I love this duet and how perfectly it encapsulates the magic of love at first sight. You focus on the little details; how the door was held for you and how they greeted you when they walked in.

A book about love at first sight is Differently Normal by Tammy Robinson. In Robinson's novel, Maddy and her mother are carers for Maddy's younger sister Bee. Maddy decides against going to University and splits her time between working at a photography store and taking care of her sister.

Albert, meanwhile, works at the local stable where Bee takes horse riding lessons. What ensues is a gorgeous love story in which Bee takes the front stage.

Two notes, though: the story takes place in New Zealand in case you spend the first half wondering where the novel is taking place. And secondly: I cried my eyes out reading this. You've been warned.


Starlight

For years I thought the opening line to this track (which is one of my favourites) was ‘I’m a barbie on the boardwalk’. I didn’t know the backstory of the song at that point and given that Taylor looks exactly like a Barbie doll, it made perfect sense to me.

I love this song and whilst I understand why people may be turned off by the cheesiness of some of the lyrics (the ‘we could get married, have ten kids’ line in the bridge had me wincing the first few times I listened to it) the first line of the second verse is one of my favourite lyrics of Taylor’s.

He said “look at you, worrying so much about things you can’t change. You’ll spend your whole life singing the blues if you keep thinking that way”.’ After the year I've had, I'm seriously considering getting this tattooed.

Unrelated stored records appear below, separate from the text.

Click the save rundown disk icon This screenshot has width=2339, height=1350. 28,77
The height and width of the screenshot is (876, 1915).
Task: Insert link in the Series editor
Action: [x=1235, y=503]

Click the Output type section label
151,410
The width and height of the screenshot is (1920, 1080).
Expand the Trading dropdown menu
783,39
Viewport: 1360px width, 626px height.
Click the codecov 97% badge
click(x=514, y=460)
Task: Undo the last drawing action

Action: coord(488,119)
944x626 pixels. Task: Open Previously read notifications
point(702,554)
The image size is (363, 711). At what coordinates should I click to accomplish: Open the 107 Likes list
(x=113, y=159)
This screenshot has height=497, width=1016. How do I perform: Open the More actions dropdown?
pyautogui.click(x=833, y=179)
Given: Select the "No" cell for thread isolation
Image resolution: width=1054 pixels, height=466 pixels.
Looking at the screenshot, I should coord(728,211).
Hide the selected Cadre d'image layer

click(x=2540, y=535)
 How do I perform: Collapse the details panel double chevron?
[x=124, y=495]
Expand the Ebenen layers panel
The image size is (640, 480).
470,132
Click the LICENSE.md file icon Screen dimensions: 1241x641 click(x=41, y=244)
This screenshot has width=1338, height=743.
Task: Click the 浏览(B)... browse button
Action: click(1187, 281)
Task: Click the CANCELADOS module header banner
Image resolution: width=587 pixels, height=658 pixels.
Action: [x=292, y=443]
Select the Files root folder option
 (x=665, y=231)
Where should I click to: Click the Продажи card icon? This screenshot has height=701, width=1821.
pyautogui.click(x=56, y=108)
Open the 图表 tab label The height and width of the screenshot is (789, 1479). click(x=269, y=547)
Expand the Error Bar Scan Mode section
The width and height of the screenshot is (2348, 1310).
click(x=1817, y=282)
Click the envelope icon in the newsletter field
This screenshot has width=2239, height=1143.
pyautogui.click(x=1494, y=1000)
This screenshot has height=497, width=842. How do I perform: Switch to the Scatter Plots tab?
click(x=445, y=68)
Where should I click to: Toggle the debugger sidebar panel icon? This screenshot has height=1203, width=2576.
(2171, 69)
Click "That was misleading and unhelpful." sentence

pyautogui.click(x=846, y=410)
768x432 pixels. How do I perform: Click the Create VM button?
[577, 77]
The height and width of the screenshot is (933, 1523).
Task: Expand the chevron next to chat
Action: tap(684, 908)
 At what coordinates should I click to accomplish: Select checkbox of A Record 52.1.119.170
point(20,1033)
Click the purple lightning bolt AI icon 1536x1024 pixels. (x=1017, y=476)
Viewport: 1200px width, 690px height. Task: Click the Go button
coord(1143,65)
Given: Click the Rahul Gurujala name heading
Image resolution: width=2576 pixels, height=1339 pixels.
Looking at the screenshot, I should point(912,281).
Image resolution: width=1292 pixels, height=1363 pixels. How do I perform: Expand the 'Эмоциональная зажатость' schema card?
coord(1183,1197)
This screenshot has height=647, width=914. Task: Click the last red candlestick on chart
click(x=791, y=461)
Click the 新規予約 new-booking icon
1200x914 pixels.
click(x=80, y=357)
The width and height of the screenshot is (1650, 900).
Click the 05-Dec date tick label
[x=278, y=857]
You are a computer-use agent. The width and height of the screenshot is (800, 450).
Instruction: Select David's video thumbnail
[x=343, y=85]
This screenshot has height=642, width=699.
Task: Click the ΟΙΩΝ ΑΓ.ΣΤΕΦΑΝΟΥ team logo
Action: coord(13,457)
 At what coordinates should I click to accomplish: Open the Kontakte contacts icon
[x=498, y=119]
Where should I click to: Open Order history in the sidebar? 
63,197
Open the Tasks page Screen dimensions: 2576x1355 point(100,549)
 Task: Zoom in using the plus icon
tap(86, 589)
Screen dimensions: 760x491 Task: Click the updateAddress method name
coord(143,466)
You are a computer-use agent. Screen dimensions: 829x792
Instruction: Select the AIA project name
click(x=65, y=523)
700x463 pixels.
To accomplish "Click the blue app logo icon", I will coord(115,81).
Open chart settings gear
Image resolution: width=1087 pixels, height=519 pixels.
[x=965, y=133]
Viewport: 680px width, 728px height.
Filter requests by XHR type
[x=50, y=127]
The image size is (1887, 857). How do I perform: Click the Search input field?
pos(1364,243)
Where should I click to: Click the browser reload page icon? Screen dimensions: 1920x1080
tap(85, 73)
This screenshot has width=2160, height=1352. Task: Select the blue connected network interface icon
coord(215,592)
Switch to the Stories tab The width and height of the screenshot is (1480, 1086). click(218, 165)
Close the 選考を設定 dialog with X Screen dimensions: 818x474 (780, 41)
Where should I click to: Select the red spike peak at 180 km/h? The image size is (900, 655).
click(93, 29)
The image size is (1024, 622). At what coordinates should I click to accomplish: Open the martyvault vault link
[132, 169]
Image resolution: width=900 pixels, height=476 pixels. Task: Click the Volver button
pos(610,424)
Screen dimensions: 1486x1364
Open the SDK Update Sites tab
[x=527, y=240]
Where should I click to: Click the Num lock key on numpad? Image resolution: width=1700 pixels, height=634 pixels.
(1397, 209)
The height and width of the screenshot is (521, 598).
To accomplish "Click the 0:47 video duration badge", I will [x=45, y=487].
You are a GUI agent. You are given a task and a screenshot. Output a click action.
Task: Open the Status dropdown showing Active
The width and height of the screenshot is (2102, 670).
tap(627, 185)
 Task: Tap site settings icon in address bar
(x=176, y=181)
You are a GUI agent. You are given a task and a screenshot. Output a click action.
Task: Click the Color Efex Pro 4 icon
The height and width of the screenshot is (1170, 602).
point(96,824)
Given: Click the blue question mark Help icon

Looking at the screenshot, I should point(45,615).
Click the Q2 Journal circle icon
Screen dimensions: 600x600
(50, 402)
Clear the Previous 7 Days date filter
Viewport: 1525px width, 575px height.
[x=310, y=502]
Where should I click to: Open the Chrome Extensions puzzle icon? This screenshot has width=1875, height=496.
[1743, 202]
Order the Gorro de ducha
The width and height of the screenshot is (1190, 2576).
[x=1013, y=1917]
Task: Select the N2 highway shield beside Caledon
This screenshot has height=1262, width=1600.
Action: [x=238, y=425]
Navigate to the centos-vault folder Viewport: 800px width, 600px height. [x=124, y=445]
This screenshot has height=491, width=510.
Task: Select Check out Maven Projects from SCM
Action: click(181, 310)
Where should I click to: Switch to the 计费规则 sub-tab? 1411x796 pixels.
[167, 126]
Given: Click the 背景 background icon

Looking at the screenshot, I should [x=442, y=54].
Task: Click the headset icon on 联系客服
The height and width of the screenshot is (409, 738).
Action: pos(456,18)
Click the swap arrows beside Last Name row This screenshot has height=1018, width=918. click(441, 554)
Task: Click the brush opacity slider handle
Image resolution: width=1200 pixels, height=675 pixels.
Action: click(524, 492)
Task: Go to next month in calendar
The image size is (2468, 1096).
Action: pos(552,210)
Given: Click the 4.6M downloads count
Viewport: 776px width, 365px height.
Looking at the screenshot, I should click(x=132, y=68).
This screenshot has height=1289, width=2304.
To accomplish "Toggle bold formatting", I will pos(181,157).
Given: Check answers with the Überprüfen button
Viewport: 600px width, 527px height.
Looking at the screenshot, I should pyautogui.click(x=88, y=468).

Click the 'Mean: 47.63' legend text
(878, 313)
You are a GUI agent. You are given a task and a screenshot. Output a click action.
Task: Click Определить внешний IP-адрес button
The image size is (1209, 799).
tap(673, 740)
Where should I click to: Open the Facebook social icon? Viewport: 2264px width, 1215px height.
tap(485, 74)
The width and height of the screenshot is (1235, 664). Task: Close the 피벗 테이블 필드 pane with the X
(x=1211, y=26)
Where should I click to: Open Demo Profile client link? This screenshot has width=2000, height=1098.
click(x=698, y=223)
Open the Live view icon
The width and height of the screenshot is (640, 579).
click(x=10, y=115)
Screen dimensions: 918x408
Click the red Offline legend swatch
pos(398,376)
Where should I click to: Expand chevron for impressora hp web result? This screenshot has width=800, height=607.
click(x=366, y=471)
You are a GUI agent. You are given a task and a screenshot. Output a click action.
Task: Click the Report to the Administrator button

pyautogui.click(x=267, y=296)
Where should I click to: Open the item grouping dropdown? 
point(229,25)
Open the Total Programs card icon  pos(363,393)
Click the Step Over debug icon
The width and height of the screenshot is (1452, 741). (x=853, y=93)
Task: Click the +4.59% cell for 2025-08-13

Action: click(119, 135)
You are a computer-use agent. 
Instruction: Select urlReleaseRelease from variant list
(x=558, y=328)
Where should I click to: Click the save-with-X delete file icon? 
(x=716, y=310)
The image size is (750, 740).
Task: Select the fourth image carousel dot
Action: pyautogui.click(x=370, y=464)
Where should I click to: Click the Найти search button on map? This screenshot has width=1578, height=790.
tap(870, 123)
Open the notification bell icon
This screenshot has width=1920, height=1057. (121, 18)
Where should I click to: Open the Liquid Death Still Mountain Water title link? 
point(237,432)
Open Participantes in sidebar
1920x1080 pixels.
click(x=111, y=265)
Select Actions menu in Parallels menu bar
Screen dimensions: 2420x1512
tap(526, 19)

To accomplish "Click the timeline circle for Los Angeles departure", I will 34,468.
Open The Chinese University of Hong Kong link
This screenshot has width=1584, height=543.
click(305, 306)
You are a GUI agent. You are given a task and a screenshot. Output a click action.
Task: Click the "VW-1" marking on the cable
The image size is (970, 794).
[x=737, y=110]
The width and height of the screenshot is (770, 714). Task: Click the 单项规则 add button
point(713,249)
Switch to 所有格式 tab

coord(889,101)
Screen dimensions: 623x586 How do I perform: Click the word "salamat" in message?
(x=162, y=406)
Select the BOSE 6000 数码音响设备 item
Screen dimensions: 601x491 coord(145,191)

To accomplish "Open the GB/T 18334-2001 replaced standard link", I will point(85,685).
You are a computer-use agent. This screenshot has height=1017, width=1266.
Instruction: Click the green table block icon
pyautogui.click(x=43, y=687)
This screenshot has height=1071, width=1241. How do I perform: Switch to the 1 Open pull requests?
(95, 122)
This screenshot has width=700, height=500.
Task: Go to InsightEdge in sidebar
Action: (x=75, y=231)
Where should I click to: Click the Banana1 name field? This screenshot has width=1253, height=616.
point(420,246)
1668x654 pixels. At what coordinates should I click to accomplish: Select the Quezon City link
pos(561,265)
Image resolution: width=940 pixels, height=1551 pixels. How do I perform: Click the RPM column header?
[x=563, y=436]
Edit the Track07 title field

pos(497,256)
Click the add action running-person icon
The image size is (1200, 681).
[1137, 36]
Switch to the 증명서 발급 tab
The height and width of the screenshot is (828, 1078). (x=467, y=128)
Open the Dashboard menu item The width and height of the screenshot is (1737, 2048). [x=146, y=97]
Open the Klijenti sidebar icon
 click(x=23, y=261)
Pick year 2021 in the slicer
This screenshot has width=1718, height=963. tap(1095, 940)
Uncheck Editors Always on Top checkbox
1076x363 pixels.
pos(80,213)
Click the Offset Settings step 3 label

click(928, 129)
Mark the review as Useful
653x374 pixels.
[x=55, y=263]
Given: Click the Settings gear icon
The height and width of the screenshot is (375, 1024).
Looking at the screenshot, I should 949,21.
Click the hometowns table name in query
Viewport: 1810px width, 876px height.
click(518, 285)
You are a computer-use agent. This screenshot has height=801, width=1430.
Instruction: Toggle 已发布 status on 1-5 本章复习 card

People We Meet On Vacation by Emily Henry tells the story of Poppy and Alex who despite their major life differences, succeed in being best friends. One of the reasons this year has been so hard for me is because I'm still healing from the breakdown of multiple friendships and I found the unceremonious finish to Poppy and Alex's friendship really gutting to read. Poppy knows the last time she was truly happy was when she was with Alex and convinces him to go on holiday with her once more. In retrospect, the events of the novel pair with 'Starlight' so well.


Begin Again

I have spent many Wednesday’s in cafe’s since the release of this song. Not exactly on purpose.

With this being the original album’s final track I find it very poignant that Taylor made a final return to her country roots before the release of 1989. The song feels like a warm hug; I love how Taylor tenderly describes the intimate moments at the beginning of a relationship, such as having a chair pulled for you, and how meaningful they are after you’ve gone through a dark patch. It's similar to 'Everything Has Changed' in a way though the duet doesn't reference previous anxieties and fears.

Felicity by Mary Oliver is a poetry collection that jumps into and investigates what it truly means to fall in love with a person. Her articulation is so poetic and thought-provoking, this particular verse from 'That Little Beast' means the world to me - we've all had our moments when the dam just breaks and you fall apart to someone.

Sometimes I want to use small words

and make them important

and it starts shouting the dictionary,

the opportunities.

This...took forever to write. My God. Please forgive me if I save part 2 for next autumn.

Anyway, please let me know what your favourite songs are on Midnights! Mine are 'Vigilante Shit', 'You're On Your Own, Kid' and 'Would've, Could've, Should've'. I love 'Anti-Hero' too and the funeral part of the music video had me in pieces.